The Finzi-Continis are an aristocratic, wealthy, "connected" Jewish family in Italy in the 1930s-40s. Mussolini's Fascist party followed the lead of Germany's Hitler/Nazis' anti-Semitism and purging of Jews, at first slowly following suit (denying Jews library use was among the earlier, then denying university graduation for Jews, then forbidding marriage between Jews and non-Jews, then denying any possibility of non-Jews working for Jews), etc., etc. They increasingly tightened their anti-Semitic noose.

The social position of the Finzi-Continis and their walled garden seemed (at first) to keep these gathering restrictions at bay and inconsequential. E.g., when (early on) Jews were prohibited from using public tennis courts, young Jews flocked to the estate garden of the aristocratic Finzi-Continis, which had tennis courts. At first, they have little concern with the gradually tightening restrictions, the increasing anti-Semitism, and no sense there's a growing tsunami.

But restrictions kept tightening much further.

I saw the movie at a retired university faculty film series presenting great films.

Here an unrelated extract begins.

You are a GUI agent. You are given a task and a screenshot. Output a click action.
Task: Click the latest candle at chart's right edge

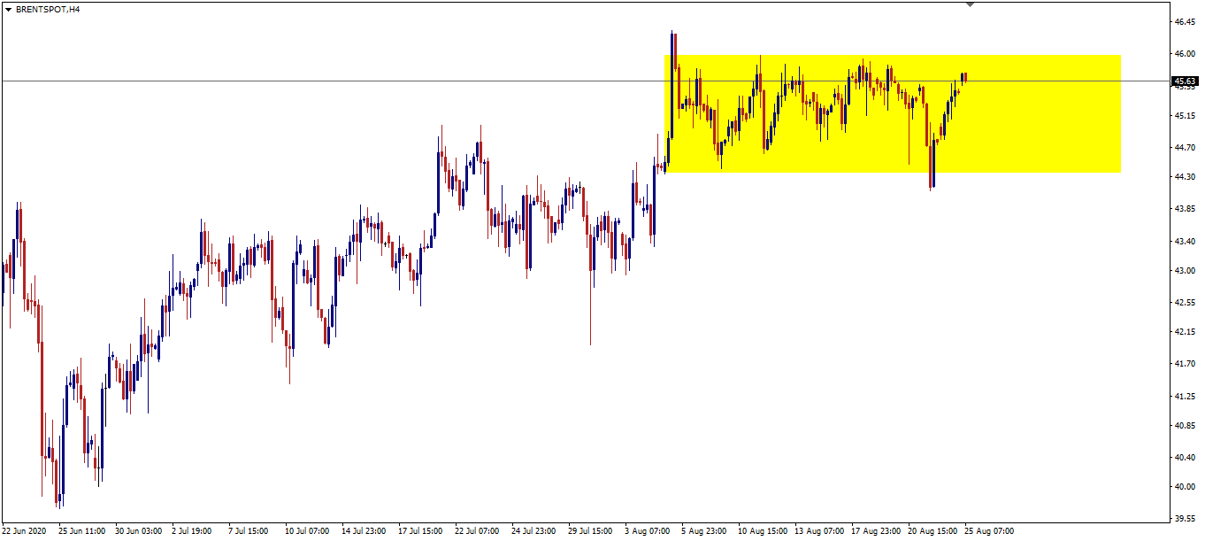[x=964, y=78]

There were a number of hankies daubing eyes at the conclusion.

I had problems keeping some of the film's 20-ish male characters distinct from each other (maybe those fluent in Italian wouldn't have that problem) as well as in some of the flashbacks to earlier times. Also the English subtitles sometimes quit the screen before I'd completely read them.

BUT, all in all, this is a VERY important, consequential film that I've wanted to see for years.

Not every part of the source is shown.